How to not loop over all entities in Unity ECS
I am a vivid fanboy of ECS pattern since 2012. It is important to mentioned that I come to ECS not for the performance reasons, but because I like the way ECS forces a clean and flexible application design upon me 😀.
Today I stumbled upon following tweet:
Which triggered this blog post, so buckle up, I am putting my philosophers hat on.
I see two main concepts which drive the application design, when developing with ECS:
- Separation of state and behaviour
- Bottom up design
I think Separation of state and behaviour does not need any further explanation, but what do I mean by Bottom up design?
With traditional OOP mindset we tend to go top down — from abstract to concrete. A definition of a class is abstract, e.g. Player, Enemy, House, Weapon. They are non specific metaphors. And don’t get me started on the application of inheritance in OOP. This concepts makes us go even further into the abyss of abstract thinking. Which is very welcoming for introduction of accidental complexity.
With ECS, data is KING!
There are no classes, there are just components and systems. Components should reflect the data 1:1. There are no player and enemy, there are components, which reflect data, and if an entity has what it takes to be a player, it will be handled by a system as a player. If it contains things which a system expects from an enemy than this entity will be handled as an enemy. And here is a thing, an entity can be a player and an enemy at the same time.
So how do we avoid looping over all entities?
We avoid it by breaking down components in small atomic elements, which let us execute explicit queries.
Enough with the philosophical mumbo jumbo, let’s get practical
In Unity ECS we can create components, which we can associate with an entity. Unity ECS evaluates all the given component associations and create so called entity archetypes. For example we have components A, B, C and we have entities which in current state have components (A, B), just (C), (A, B, C) and (B, C). We have 4 archetypes in our current state. Important to mention that by adding and removing components from an entity, we change the archetype of the component.
Now why do we need an archetype in the first place?
We need it because the component instances are stored in so called Chunks which are organised by entity archetype. A chunk has a fixed byte size, so do the data components. Given those fix sizes, the engine can compute how many entities will fit into one chunk. In the chunk the component instances are stored by component type and not by entity id. What I mean by that is:
Lets imagine we have 3 entities of (A, B, C) archetype, the layout of the chunk will be:
A1, A2, A3, B1, B2, B3, C1, C2, C3
and not
A1, B1, C1, A2, B2, C2, A3, B3, C3
The first layout is much more beneficial in regards to memory alignment and in case we have a system which is interested only in some of the component types, than we can skip a full memory sector.
Here is a nice diagram from Unity ECS docs, which visualised the concept:
The chunks are organised by archetypes and store components of same type linearly. If there are more entities of a certain archetype, which can fit in one chunk than there will be another chunk created.
Querying for entities in Unity ECS works as following:
Give me all entities which has this components and don’t have this components
The engine checks, which archetypes confirm to the query identifying the chunks we can linearly iterate over. Taking the nice diagram as an example. If we ask for entities which have yellow component, we will need to iterate over all the chunks. If we ask for yellow and blue, we iterate over 5 chunks. If we ask for yellow and not pink, we will iterate only over two chunks in the middle.

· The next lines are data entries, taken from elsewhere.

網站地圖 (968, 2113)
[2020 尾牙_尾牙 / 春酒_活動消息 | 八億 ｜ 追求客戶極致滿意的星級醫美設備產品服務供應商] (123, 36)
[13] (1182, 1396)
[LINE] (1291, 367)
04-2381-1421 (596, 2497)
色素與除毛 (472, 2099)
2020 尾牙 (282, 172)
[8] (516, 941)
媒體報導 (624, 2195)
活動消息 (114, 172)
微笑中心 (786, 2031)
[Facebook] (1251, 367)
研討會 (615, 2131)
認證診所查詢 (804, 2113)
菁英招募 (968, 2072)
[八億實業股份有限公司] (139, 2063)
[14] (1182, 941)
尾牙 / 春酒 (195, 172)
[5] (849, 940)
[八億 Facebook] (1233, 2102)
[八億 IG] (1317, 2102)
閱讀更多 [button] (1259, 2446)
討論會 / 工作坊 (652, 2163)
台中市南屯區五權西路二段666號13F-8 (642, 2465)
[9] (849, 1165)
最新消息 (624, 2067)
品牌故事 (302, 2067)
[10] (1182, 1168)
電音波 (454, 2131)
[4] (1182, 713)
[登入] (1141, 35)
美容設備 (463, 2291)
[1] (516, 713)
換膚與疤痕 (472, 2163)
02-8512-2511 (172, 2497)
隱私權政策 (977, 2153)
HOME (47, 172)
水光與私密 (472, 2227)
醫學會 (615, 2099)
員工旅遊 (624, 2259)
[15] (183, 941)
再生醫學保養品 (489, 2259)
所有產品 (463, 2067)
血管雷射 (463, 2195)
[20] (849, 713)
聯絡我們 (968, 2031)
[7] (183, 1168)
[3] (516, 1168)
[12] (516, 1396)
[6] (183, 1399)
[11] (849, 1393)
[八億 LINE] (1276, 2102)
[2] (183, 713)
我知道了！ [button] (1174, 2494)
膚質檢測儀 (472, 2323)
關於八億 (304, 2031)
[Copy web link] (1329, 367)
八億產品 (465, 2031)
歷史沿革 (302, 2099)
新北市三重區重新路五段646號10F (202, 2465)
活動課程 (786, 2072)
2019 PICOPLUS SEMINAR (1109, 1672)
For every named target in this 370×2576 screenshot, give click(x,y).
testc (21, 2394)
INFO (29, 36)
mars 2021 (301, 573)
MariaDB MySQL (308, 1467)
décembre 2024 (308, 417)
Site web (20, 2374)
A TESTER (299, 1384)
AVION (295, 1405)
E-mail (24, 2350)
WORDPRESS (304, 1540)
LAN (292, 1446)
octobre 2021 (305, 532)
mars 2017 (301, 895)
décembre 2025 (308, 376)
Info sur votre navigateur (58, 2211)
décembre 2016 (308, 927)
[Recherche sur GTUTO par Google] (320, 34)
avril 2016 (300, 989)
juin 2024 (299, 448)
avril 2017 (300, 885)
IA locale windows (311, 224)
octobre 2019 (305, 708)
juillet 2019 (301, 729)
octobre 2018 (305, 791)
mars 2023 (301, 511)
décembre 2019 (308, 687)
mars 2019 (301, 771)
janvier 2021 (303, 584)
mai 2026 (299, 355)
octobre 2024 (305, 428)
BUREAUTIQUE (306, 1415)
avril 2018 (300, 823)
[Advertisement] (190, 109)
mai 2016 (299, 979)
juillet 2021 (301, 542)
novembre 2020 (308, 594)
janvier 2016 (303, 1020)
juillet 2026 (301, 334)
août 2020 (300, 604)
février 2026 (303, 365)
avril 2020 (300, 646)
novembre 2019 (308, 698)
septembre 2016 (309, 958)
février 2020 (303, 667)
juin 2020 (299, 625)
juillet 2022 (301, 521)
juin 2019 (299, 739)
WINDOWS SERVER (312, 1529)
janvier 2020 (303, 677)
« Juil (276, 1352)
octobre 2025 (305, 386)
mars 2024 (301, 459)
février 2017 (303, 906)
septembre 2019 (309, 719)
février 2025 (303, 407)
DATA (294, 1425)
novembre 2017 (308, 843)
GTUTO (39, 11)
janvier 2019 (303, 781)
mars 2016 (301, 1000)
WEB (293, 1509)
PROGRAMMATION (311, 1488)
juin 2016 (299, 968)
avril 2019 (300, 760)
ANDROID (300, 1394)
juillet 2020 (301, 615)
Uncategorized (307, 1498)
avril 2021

The first line of defence to avoid iterating over all entities is component design
That sad, it is often not enough though. The second tweet which provoked this blog post states:
… I use spatial queries for pretty much everything and keep active/passive sets …
I am not 100% sure what the author means by active/passive sets, my guess is: if the state of the entity / game object did not change, don’t touch it.
This concept needs a bit of work in Unity ECS and has multiple possible implementations.
The simplest solution is to define a passive flag component.
By adding this flag component to the entity we are moving the entity from one archetype to another and if the query explicitly states that an entity should not contain passive flag component, chunks with this archetype will not be considered for iteration. If you chose to have an active, passive, or dirty flag component is totally up to you and the queries you want to write.
This is a very straight forward technique, however there are dragons. Reorganising chunks based on addition and deletion of components can be expensive. There are possibilities in Unity ECS to do this kind of work in batches and only at certain sync points, but it still need profiling and consideration.
Another option is to run over all entities but perform early exit based on the certain property of the component.
This is where version numbers might get useful. In Unity ECS the World has a global version number. Every state change committed on the main thread increases the global version number. Every system stores a version number (LastSystemVersion), which stores the global version number the world had last time the system was executed. Chunks also have (ChangeVersion) stored by component type. This version will be set to global version each time chunk is asked to provide a component with a write access (sadly it can’t evaluate if the component was actually changed). Given the chunk (ChangeVersion) there is a mechanism in Unity ECS to skip chunks which have a (ChangeVersion) lower than (LastSystemVersion), meaning that if components in the chunk were not accessed with the write permission since the last system execution, this chunk will not be iterated upon.
That sad, a chunk might include many entities and if only one of those entities was accessed with write permission, the whole chunk and there for all entities / component instances in this chunk will be iterated upon.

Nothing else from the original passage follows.